By Margie Plunkett
Universal Beach Services Corp. nearly saw 30 years of cleaning the sands of Delray Beach come to an end in the undertow of a low bidder. Commissioners, however, finally awarded Universal the contract after it protested that the beach couldn’t possibly be cleaned for that low price.
Universal of Delray Beach was the middle of three bidders for the beach cleaning contract, offering to do the job for $94,896 annually. Beach Raker was the low bidder, with a $57,000 annual offer and the Beach Groomer came in high at $450,000 a year.
The city now pays Universal $79,000 for three days of cleanup each week, but the new bid expanded that time to five days each week.
Universal Vice President JoAnn Peart, who together with her son, Clayton, owns the company founded by her late husband, John Frederick Peart, brought a protest in November claiming the city gave the low bidder an unfair competitive advantage.
“First, the winning bid included points for extra services which were not part of the bid requirement or request,” according to Peart’s protest.
“Secondly, the city has failed to consider that the alleged winning bidder cannot possibly provide the services required at that bid amount,” Peart wrote in the protest letter.
The Parks and Recreation Department recommended the Beach Raker bid because it was low, but also in part because the Pompano Beach company planned to use a different method of cleaning that would pick up trash as small as cigarette butts and bottle caps, according to a memo from the Ocean Rescue and Parks and Recreation directors.
“The problem with using such equipment is that it also removes all sea shells and other naturally occurring small items from the sand,” the memo said.

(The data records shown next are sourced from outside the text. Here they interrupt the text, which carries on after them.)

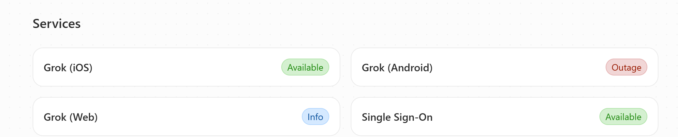Click the green Available badge for Grok (iOS)
The height and width of the screenshot is (137, 678).
(x=305, y=67)
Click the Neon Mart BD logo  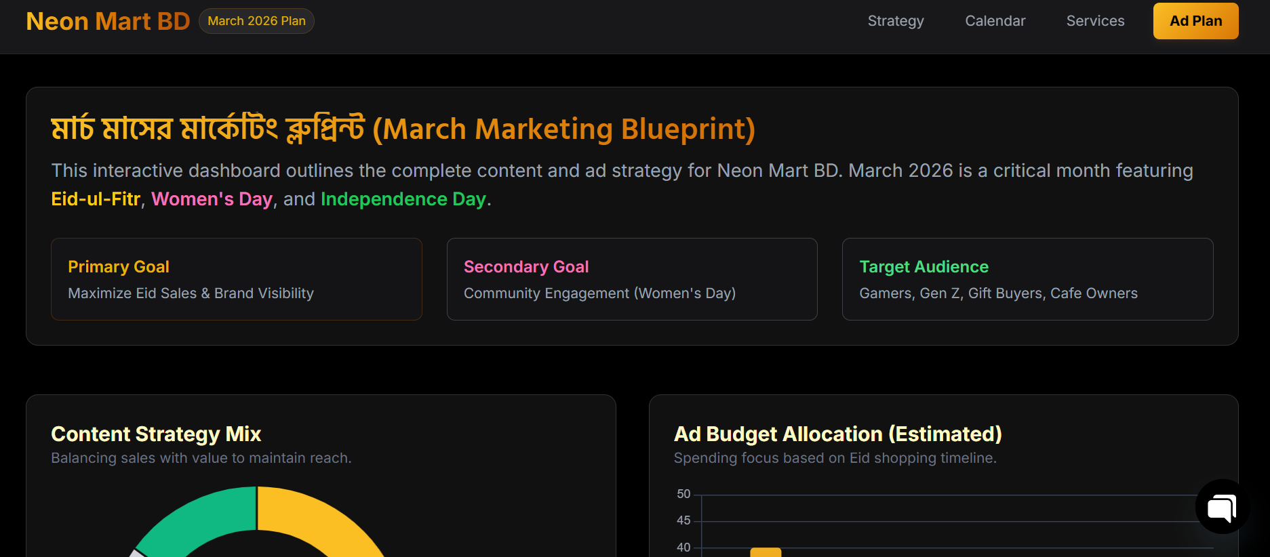pos(108,21)
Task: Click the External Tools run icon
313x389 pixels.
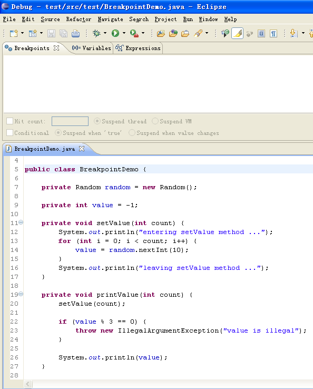Action: coord(134,33)
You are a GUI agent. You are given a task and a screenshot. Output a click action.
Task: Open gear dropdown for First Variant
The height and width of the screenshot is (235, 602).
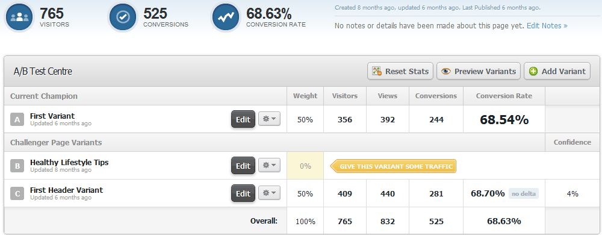(269, 119)
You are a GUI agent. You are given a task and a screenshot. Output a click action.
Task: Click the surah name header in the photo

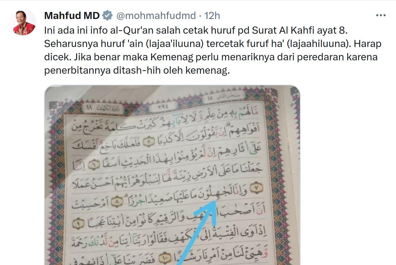pyautogui.click(x=103, y=108)
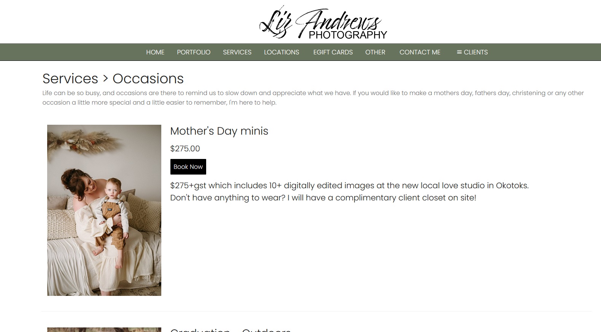Open the CONTACT ME page

pyautogui.click(x=420, y=52)
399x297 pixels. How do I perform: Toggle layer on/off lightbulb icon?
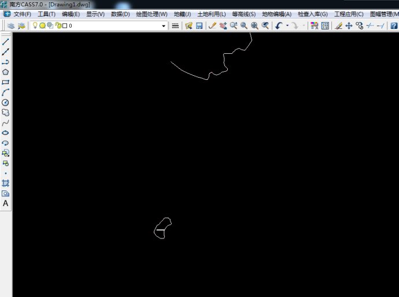click(35, 25)
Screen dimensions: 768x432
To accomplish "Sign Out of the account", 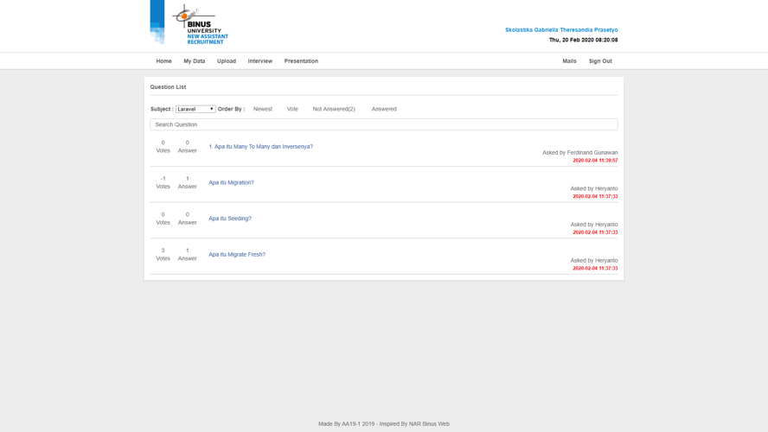I will (600, 61).
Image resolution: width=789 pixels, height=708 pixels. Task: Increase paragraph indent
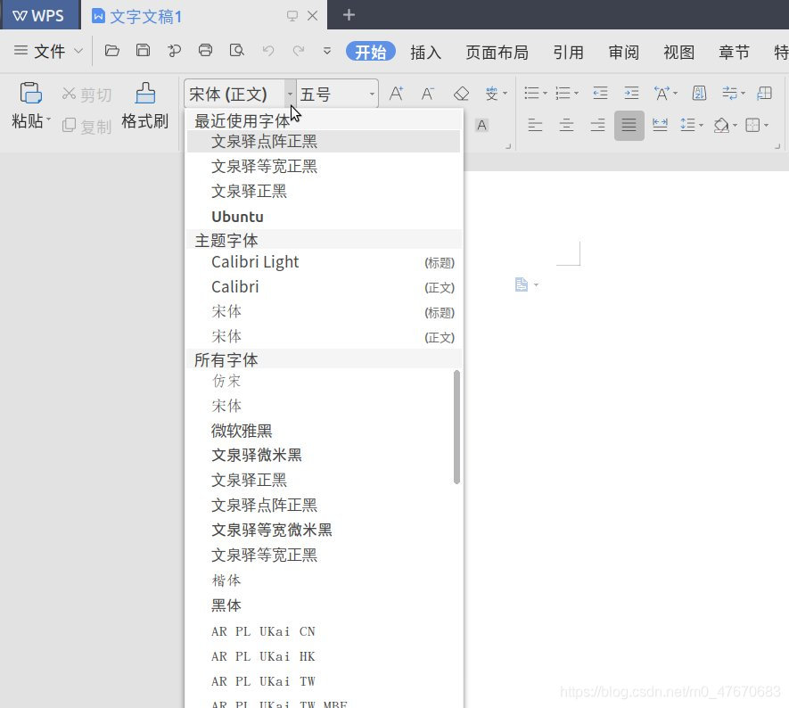click(x=631, y=92)
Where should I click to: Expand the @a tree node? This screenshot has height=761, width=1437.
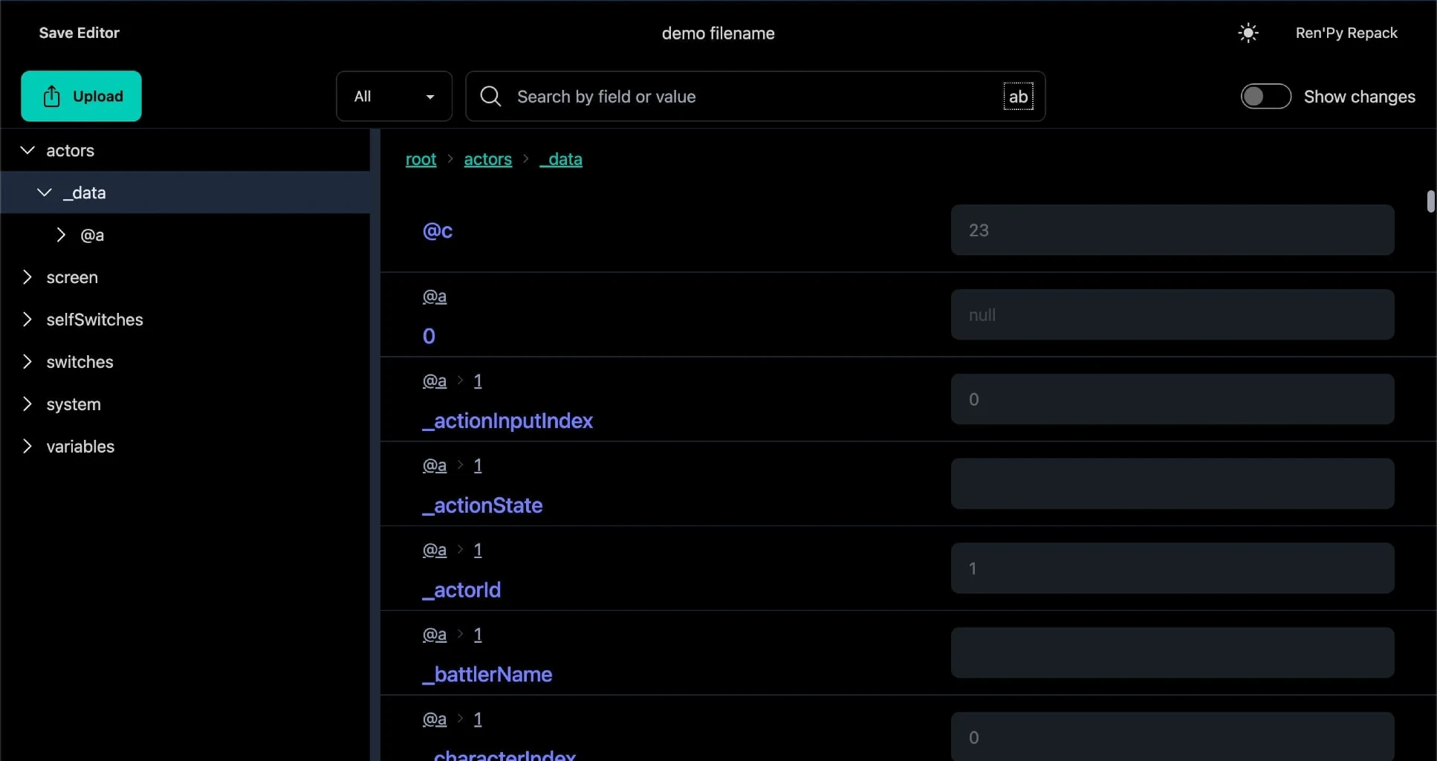tap(61, 235)
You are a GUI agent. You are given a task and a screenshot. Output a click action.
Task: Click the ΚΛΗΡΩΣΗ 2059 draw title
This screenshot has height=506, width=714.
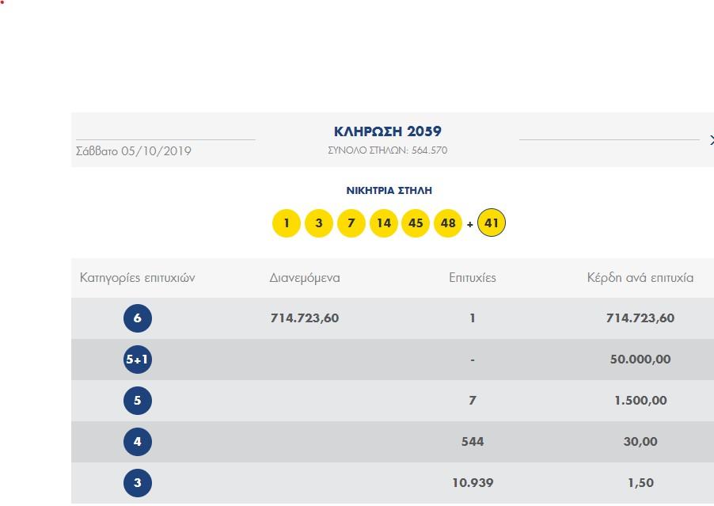(x=388, y=131)
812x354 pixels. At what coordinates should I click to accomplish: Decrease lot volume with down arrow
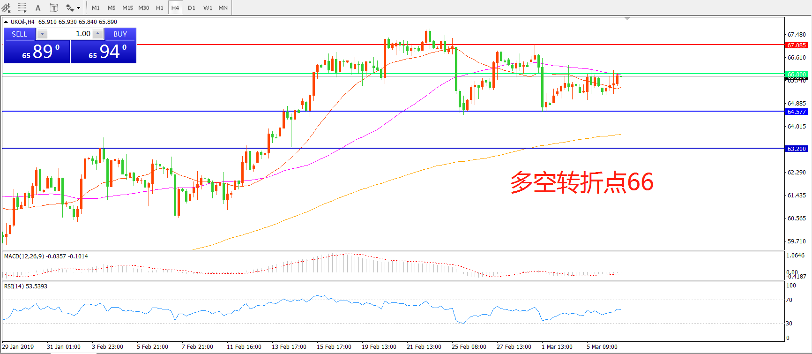42,34
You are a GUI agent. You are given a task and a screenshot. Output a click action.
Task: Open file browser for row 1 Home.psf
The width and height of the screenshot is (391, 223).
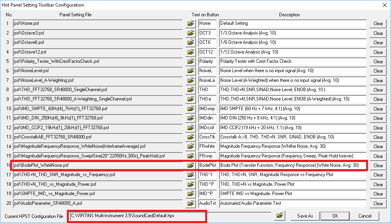point(190,24)

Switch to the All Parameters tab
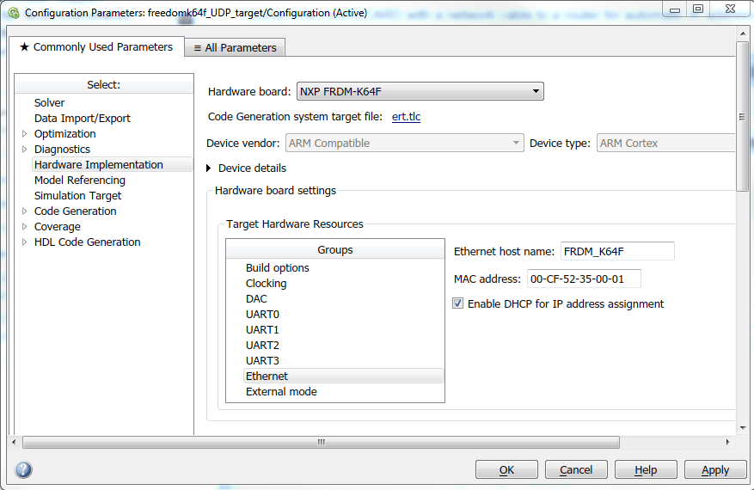pos(235,47)
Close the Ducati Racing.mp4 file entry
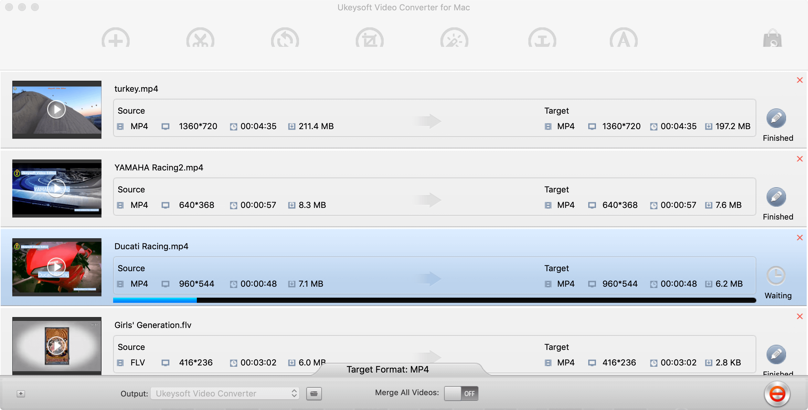Viewport: 808px width, 410px height. [799, 237]
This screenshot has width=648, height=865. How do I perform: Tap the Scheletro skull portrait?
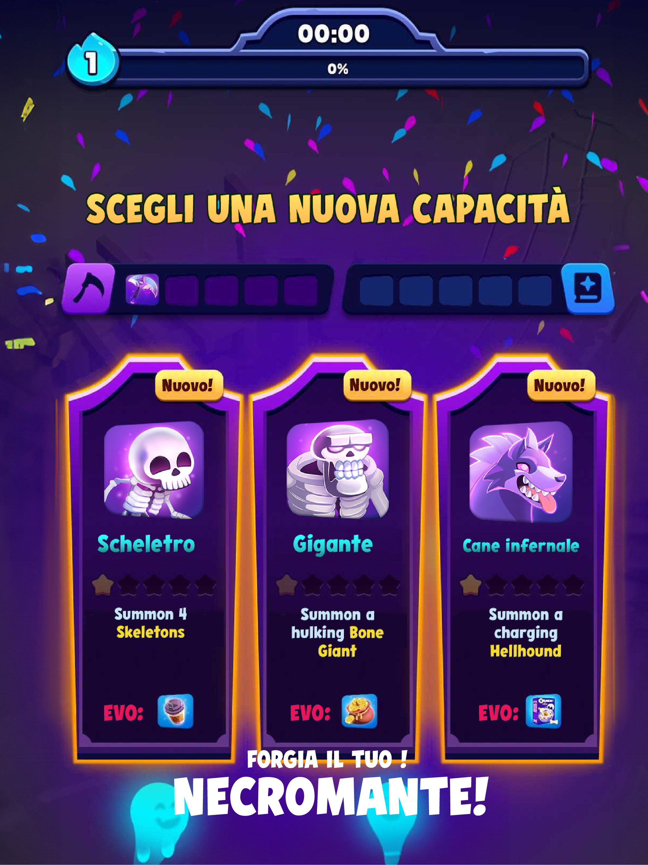[x=154, y=470]
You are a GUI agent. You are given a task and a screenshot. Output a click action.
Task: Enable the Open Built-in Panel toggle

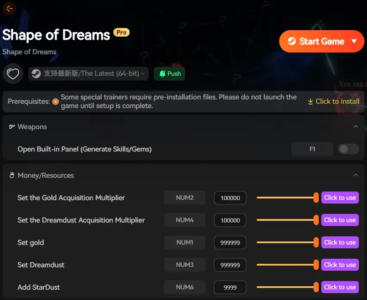(348, 148)
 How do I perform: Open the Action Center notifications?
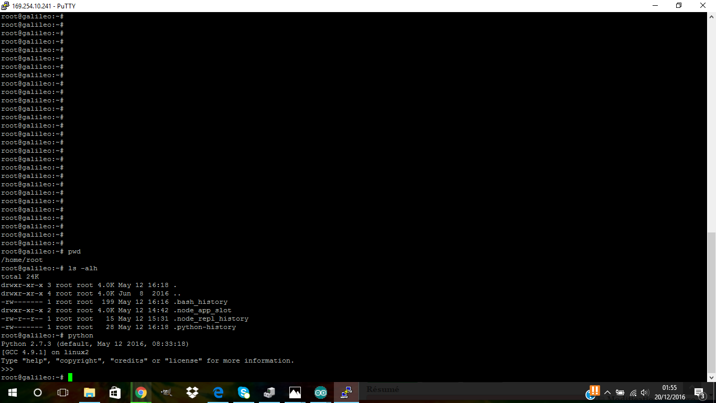point(699,393)
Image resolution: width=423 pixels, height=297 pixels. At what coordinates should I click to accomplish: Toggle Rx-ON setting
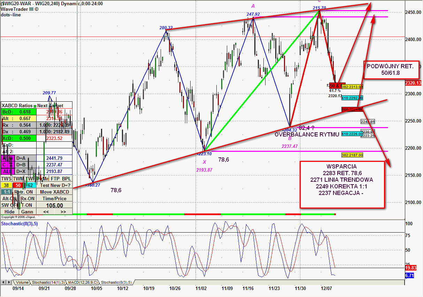[x=27, y=198]
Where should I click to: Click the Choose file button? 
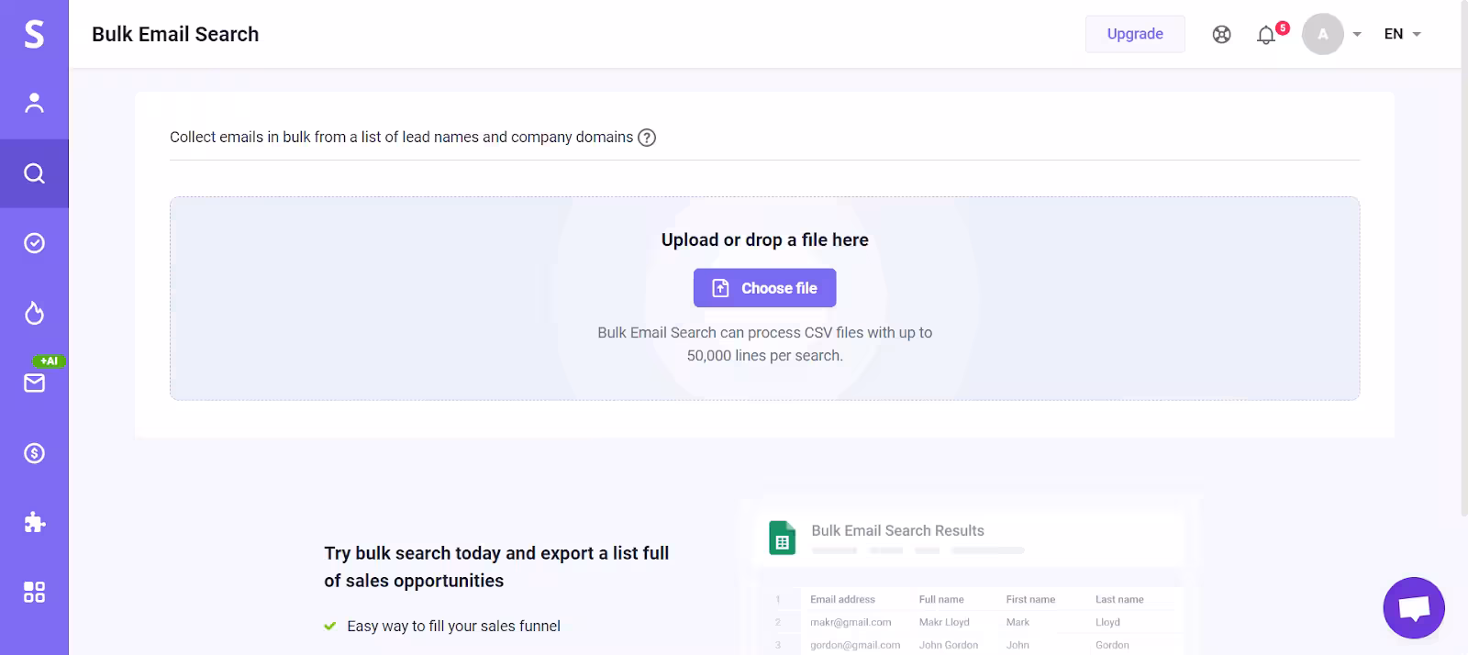tap(764, 288)
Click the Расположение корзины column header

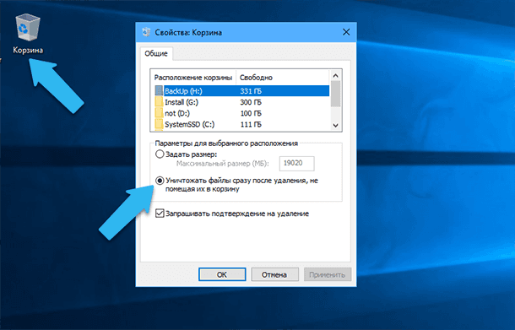click(193, 78)
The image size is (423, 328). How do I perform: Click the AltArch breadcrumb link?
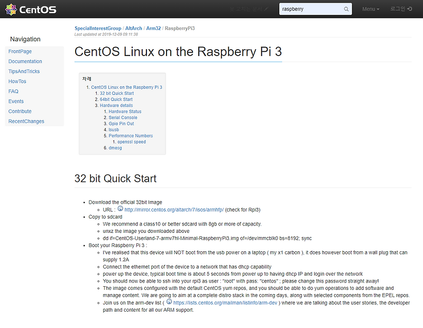tap(133, 29)
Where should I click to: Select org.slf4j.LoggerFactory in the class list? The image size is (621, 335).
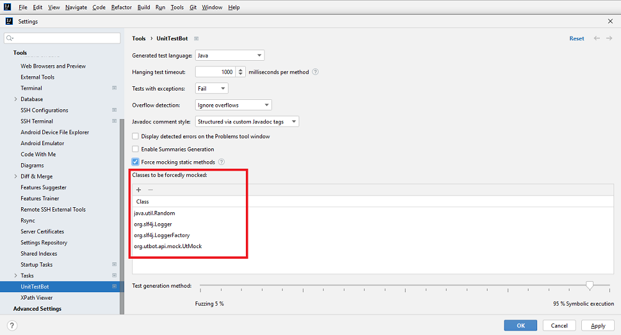click(162, 236)

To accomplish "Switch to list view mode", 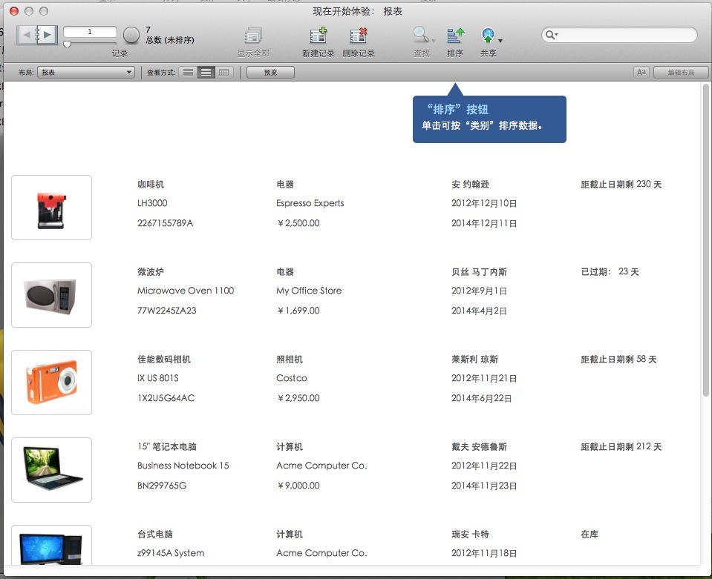I will (x=206, y=73).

A few years ago, the Parks staff saw the equipment demonstrated and decided against it.
The memo concludes the city’s action on the low bid put Universal at an unfair disadvantage “because they were not given the opportunity of submitting a bid using this equipment,” staff said, noting Universal said it would clean the beach using the same equipment if the city wanted it to.
The staff did a price comparison with other cities that Beach Raker served, observing that Delray Beach seemed to require more of its contractor and that Beach Raker’s bid was about 40 percent less than it charged its other cities.
“We have had bad experience in the past with contractors who underbid a contract and either gave poor quality service or ultimately walked away from the contract altogether,” the memo said.